Search the data below for the string "agent". Extract every line that contains it.
▼
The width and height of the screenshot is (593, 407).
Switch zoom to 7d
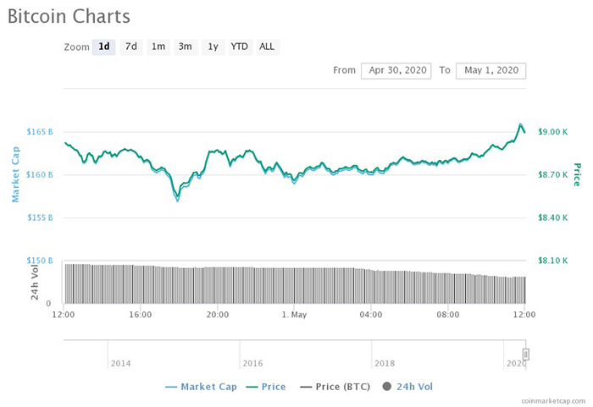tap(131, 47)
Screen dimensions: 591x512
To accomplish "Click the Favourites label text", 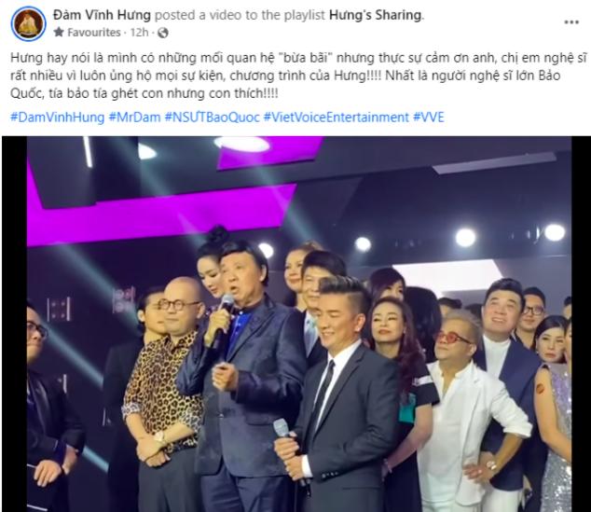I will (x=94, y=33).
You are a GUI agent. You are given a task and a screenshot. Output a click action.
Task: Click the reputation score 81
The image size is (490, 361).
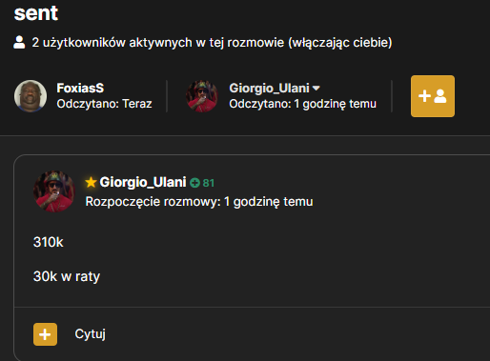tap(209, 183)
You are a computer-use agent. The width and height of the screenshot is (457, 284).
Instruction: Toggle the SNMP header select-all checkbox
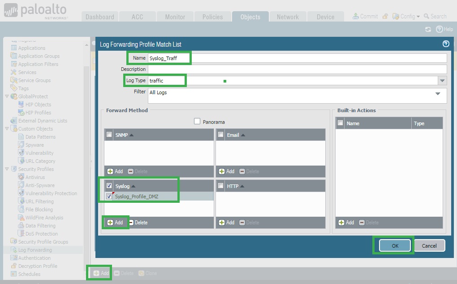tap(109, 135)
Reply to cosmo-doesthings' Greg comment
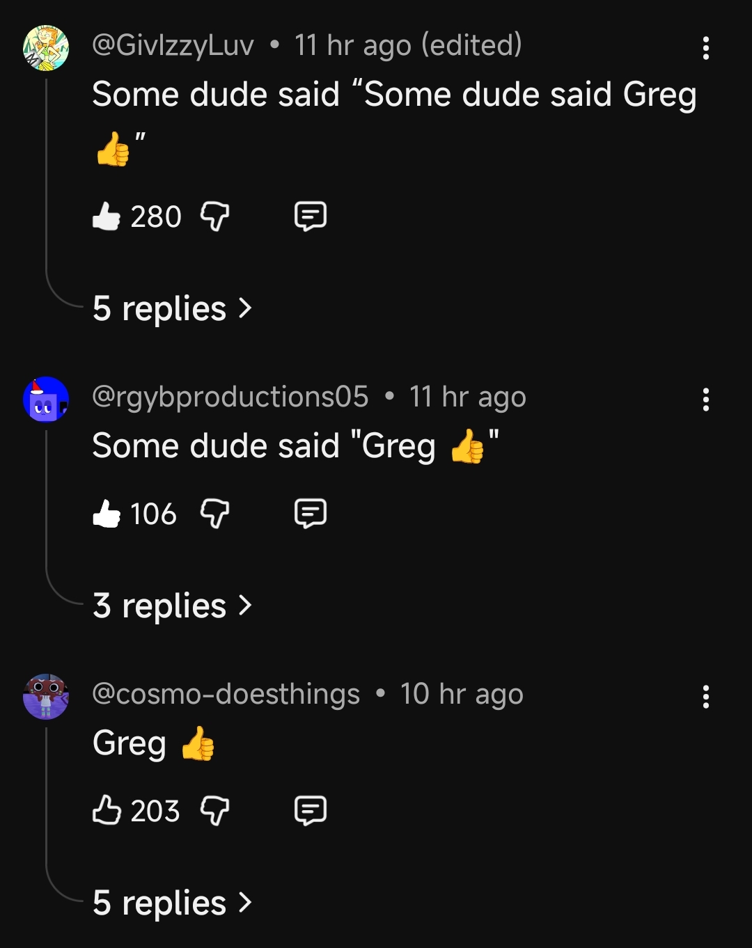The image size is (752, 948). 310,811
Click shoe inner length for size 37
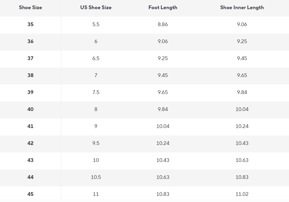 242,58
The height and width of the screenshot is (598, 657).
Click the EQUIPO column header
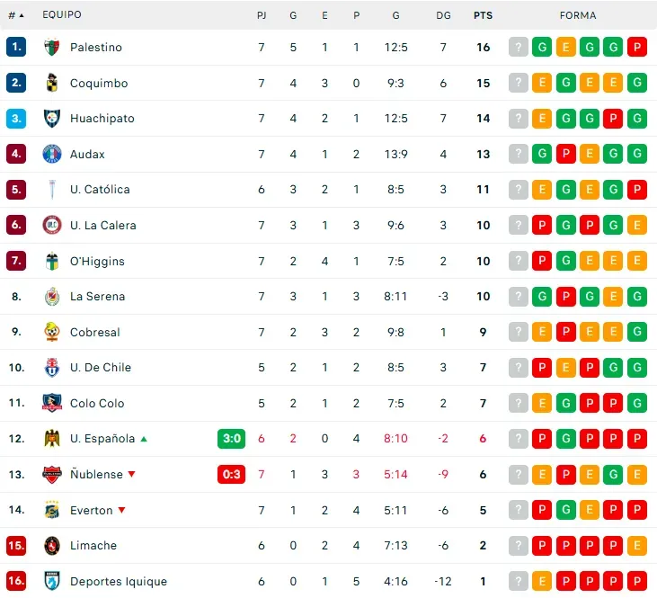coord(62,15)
▲
▼
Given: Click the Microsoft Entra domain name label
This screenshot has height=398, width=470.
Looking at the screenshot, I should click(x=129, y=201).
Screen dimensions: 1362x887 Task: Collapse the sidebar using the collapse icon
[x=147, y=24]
▲
▼
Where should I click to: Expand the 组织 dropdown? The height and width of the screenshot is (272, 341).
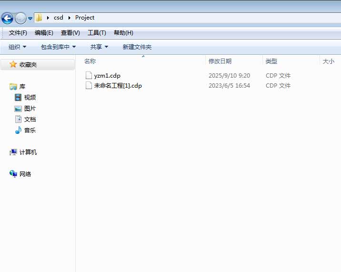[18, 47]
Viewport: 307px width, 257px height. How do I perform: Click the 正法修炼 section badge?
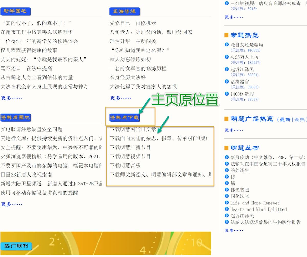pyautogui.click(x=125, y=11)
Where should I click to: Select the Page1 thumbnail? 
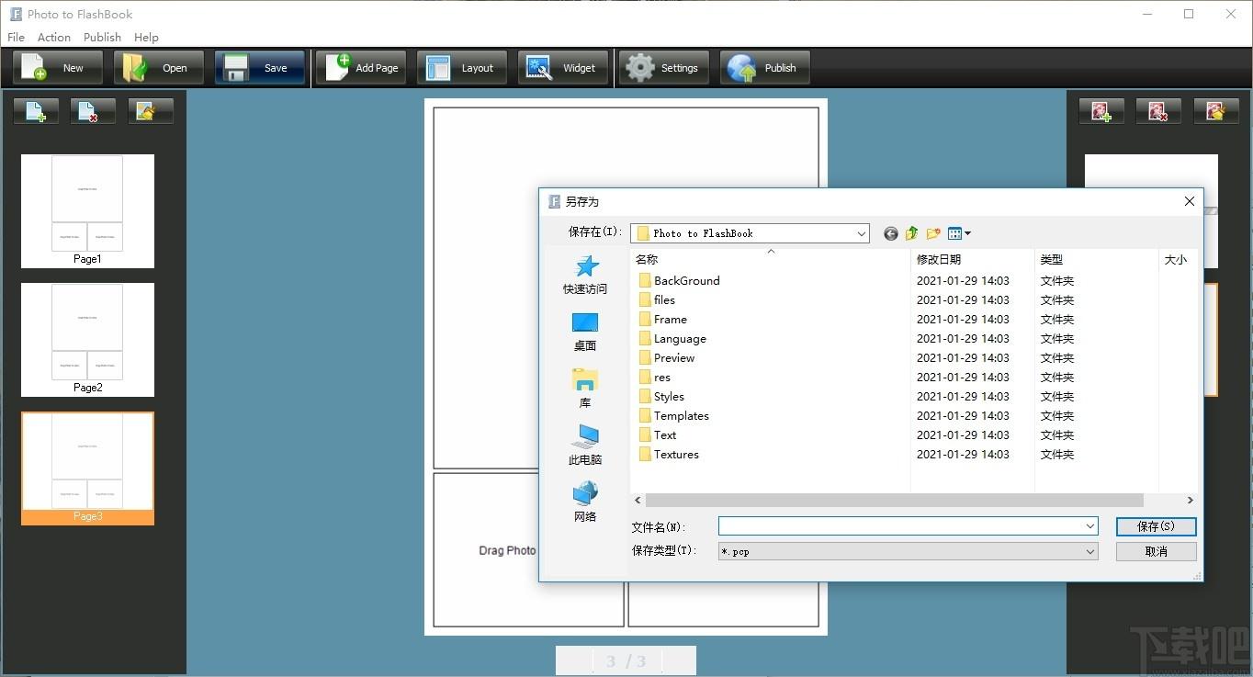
▲
**Task result:**
You are a GUI agent. You are given a task and a screenshot. Output a click action.
You are a computer-use agent. The width and height of the screenshot is (457, 284).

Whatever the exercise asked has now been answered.